2017年，全球范围内再次暴发汉坦病毒引起的肾综合征出血热（HFRS），使人们对这一再发传染病的防治引起重视。目前，我国上市的疫苗仅针对汉坦病毒的I型（汉滩病毒，HTNV）和II型（汉城病毒，SEOV），为全病毒灭活疫苗，其引起机体的免疫应答偏弱、保护效价偏低，并存在一定副作用及生物安全隐患。本课题拟根据HTNV和SEOV的M基因的高度同源性等优势，运用生物信息学方法，选择每种病毒共同保守区域为基础设计亚单位蛋白疫苗，通过去除基因滞留信号，使用S2果蝇表达系统，达到增加蛋白表达量、可溶性和免疫原性的作用；随后开展小鼠水平的疫苗免疫原性检测、抗病毒保护实验及免疫学机制研究；并最终在非人灵长类动物进行疫苗初步评价。本研究不仅可以验证一种新型HFRS通用疫苗研发策略，而且有可能获得一种保护性和安全性更高的HFRS预防疫苗，在探索关键科学问题和解决传染病防控重大需求两方面都具有十分重要的意义。

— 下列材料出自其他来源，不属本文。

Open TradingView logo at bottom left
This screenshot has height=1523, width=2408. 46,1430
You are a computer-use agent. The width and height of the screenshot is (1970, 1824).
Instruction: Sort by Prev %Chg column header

In 2017, the recurrence of global outbreak of hemorrhagic fever with renal syndrome has drawn renewed attention to this old disease which seriously threaten human health. At present, only the whole virus inactivated vaccine against type I Hantan virus or type II Seoul virus popular are available in China. The vaccines elicit suboptimal immune responses, confer inadequate protection, and cause safety concerns. To resolve the above problems, we propose to construct a universal genetic engineering novel subunit protein vaccine against HTNV and SEOV by combining bioinformatics methods, viral surface protein structure biology knowledge, and molecular biology tools. Specific aims are: 1) to design the vaccine based on consensus sequences between the two viruses, with a removal to retention signals to increase the solubility of expressed protein; 2) to examine the immunogenicity, antiviral protective efficacy, and epitope recognition in vaccinated mice; and 3) if Aims 1 & 2 were successful, the vaccine will be further evaluated in non-human primates for immunogenicity and protection. This project explores a novel scientific strategy for developing a universal HFRS vaccine; and it evaluates a vaccine prototype which has potential to be developed into an innovative, high-efficiency, broad-spectrum universal HFRS vaccine.